Devotees of Krsna believe that children should be protected right from the very beginning of their existence. Krsna conscious married couples engage in sex only for the purpose of conceiving a child, thus insuring that every child is loved and wanted. Krsna conscious parents understand that in conceiving a child they are giving a spirit soul the opportunity to enter a human body. In this human body, the soul will be able to use its intelligence to become self-realized and thus escape the cycle of birth and death in this material world. At the end of its life the soul will be able to return to its real home in the spiritual world and there remain as an eternal servant of the Supreme Lord Krsna. To not give a child a chance to take full advantage of this opportunity is to condemn it to the painful experience of death and rebirth, perhaps in a species less than human. That is real child abuse. Krsna conscious parents desire to protect their children from this ultimate form of suffering. Indeed the Vedas state that those who cannot protect their child from repeated birth and death should not become parents.

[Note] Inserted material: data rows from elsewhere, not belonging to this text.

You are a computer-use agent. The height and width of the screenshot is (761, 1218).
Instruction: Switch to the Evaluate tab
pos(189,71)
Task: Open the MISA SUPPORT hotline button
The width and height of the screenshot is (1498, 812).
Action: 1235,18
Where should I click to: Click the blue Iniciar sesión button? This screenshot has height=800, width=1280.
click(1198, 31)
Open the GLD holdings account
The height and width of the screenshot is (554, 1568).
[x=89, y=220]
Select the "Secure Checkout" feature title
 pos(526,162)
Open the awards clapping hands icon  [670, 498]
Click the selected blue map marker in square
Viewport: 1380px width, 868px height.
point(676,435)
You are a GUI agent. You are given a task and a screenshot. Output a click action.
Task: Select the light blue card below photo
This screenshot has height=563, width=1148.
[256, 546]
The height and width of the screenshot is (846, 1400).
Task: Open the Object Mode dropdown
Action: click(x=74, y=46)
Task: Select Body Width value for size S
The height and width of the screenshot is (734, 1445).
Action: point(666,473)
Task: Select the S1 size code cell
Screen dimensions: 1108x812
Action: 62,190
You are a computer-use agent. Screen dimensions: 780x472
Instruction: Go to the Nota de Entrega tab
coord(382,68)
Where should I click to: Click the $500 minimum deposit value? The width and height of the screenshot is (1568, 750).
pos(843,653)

Rather than protecting their children from death, however, Americans are killing almost two million infants each year through abortion. And it is not only the dead infants who have suffered. Abortion has resulted in a devaluation of children in relation to sex. The whole principle of abortion is that the right to experience sex is more important than the responsibility to assume the burden of raising and protecting a child. When confronted with the choice between unrestricted sex and the life of a child, society in general has chosen to kill the child. So there is a very real psychological connection between abortion and child sexual abuse that needs to be examined.
After a child is born, Krsna conscious parents protect it by giving it the opportunity to be trained in the principles of self-realization. Since this training must be given by a bona fide spiritual master, or guru, it is customary for parents to send their school-age children to a gurukula—a school run by such a bona fide guru. The International Society for Krishna Consciousness operates these gurukulas as private religious schools. At a gurukula, in addition to learning the normal academic subjects, the children are trained in self-realization and thus receive their “second birth.”
The first birth—the birth of the body—occurs when one is born of a father and mother. The second birth—the start of one’s eternal occupation as a servant of God—occurs when one accepts a spiritual master and Vedic knowledge. One of the most important qualities of spiritual masters or teachers is that they be completely free from sinful activities: gambling, intoxication, meat-eating—and illicit sex. It is now dawning upon the public in general that a teacher must have moral standards, not simply academic qualifications. From such a teacher, children can receive the spiritual training that will allow them to become free from the cycle of birth and death. If parents want to protect their children completely, they should not fail to give them this education.